The matter we will be discussing is Jim Hawk Truck-Trailers of Sioux Falls v. Crossroads Trailer Sales & Service and the decision is from July 29, 2022 by United States District Judge Karen E. Schreier.
Continue reading or watch the video to learn more about the ediscovery issues in this matter.
Happy New Year and welcome to Episode 93 of our Case of the Week series published in partnership with ACEDS. Our first episode of 2023 comes to us from a decision from earlier this year, and we’ll get into that. My name is Kelly Twigger; I am the CEO and founder of eDiscovery Assistant, as well as the Principal at ESI Attorneys. Thanks so much for joining me this morning.

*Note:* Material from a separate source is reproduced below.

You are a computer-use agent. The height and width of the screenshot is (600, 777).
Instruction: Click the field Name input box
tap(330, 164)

Couple of events for you to know about. First is registration for the University of Florida Levin College of Law (UF Law) eDiscovery Conference is open. That conference takes place on February 8th and 9th and is streamed live and for free. So grab some folks from your office, have a party in the conference room, and learn some great practical tips about eDiscovery.

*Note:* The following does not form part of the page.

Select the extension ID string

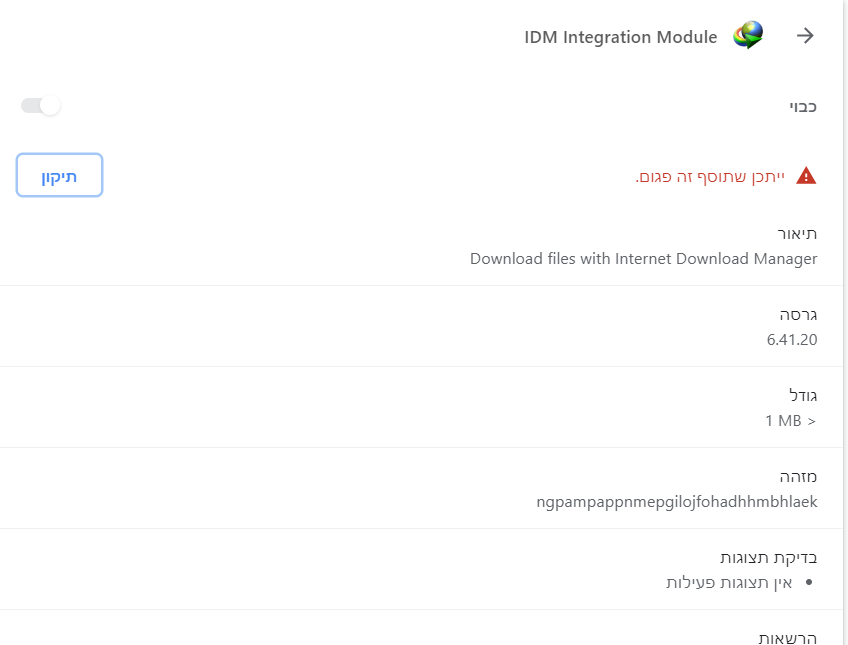677,502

We’re working feverishly on the case law report for 2022 (view 2021 Report), and that will be available later this month or early February. Also, Legalweek is coming up in March, so I’m sure you started to see emails about that as well. We will be at Legalweek, so we look forward to seeing you there.
All right, let’s get into this week’s decision. This week’s decision comes to us from a case titled Jim Hawk Truck-Trailers of Sioux Falls v. Crossroads Trailer Sales & Service. This is a decision from the district court for the District of South Dakota from United States District Judge Karen Schreier.
This is a decision from July of 2022, but it brings up some important considerations about search terms. We’re before Judge Schreier here on a motion to compel in which the plaintiffs are seeking to have the defendants run an additional seven search terms against data that has already been collected.
The objection to the motion to compel from the defendants is that the additional terms will cost roughly $200,000 to be able to review and produce and that it is not proportional to the needs of the case. In reviewing the information, the judge undertakes an analysis, not really of proportionality, but of accessibility under Rule 26, and denies the motion to compel.
As always, we tag the issues associated with the case in our decision in our eDiscovery Assistant database. The issues associated with this week’s decision include search terms, cost recovery, failure to produce, and proportionality.
Judge Schreier has 17 decisions in our database, so she is familiar with the issues related to eDiscovery. We’re going to see that there’s an interesting analysis that happens here, and so we’ll talk about that a little bit.
Facts of this case are pretty simple. The underlying action is for a misappropriation of trade secrets. The plaintiff, Jim Hawk alleges that Crossroads hired away individual employees from Jim Hawk and as a result, obtained customer contacts and then used those customer contacts to undercut Jim Hawk’s business. The two businesses are competitors within roughly the same market.
As I mentioned, we’re currently before the Court on a motion to compel responses to requests for production as well as interrogatories. For our purposes, we’re going to focus just on the responses to the request for production.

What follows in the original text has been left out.